## What the exercise asks
Apart from the pictures, every part of the records below gets retyped exactly.

## Source material
+ + +

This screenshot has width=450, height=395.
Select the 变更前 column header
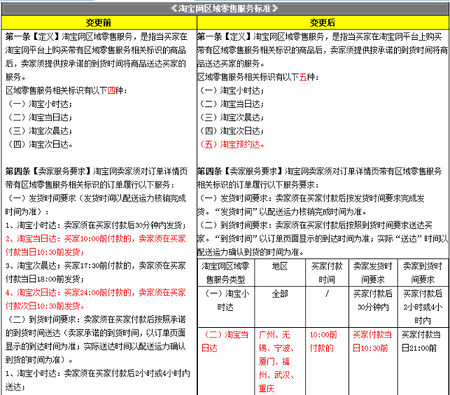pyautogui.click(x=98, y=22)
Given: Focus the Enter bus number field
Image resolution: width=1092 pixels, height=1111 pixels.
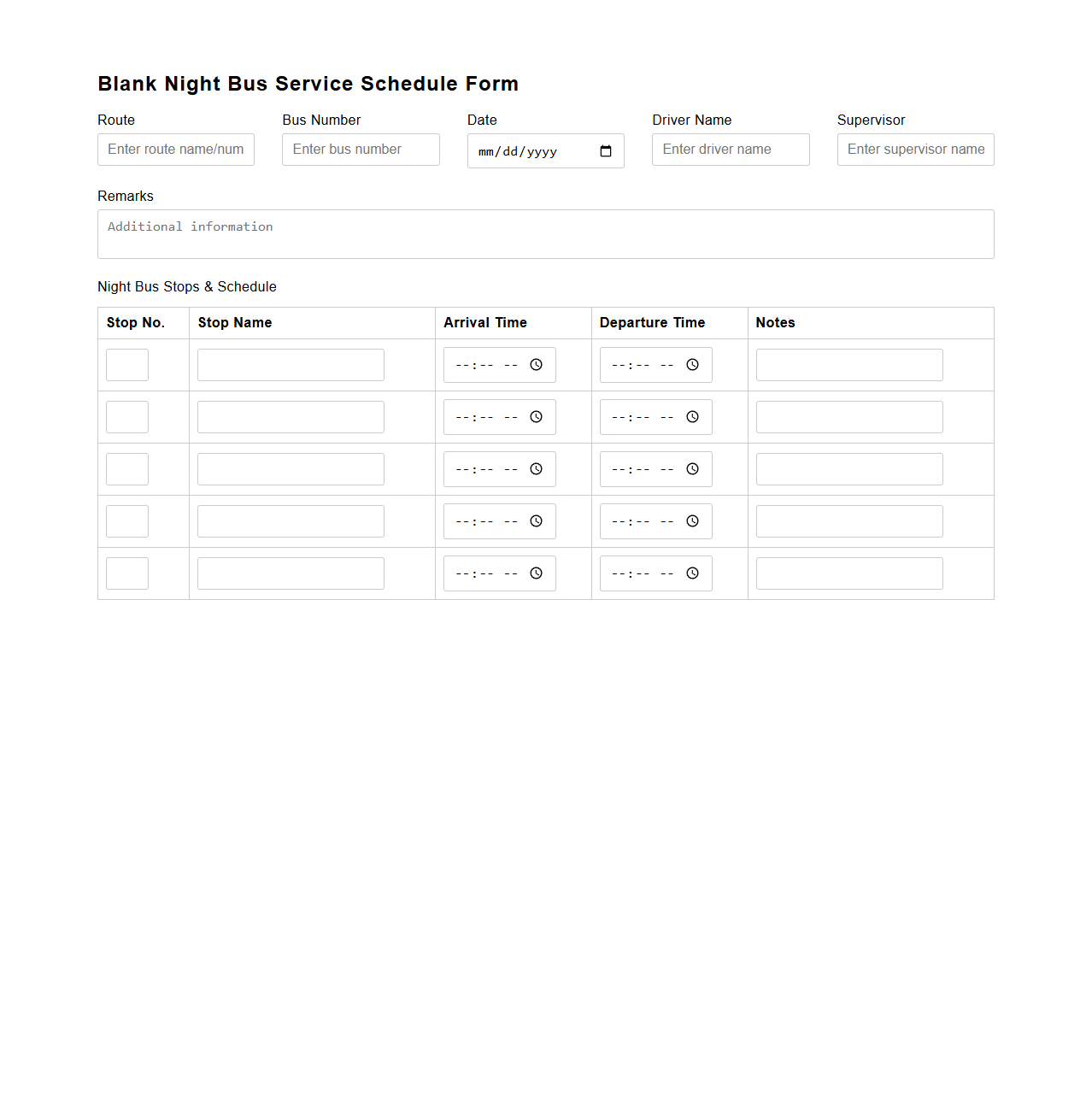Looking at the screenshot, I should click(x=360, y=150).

+ + +

## Response to the task
This screenshot has width=450, height=395.
Select the 变更前 column header
pyautogui.click(x=98, y=22)
Given: Focus the Enter bus number field
Image resolution: width=1092 pixels, height=1111 pixels.
Looking at the screenshot, I should click(x=360, y=150).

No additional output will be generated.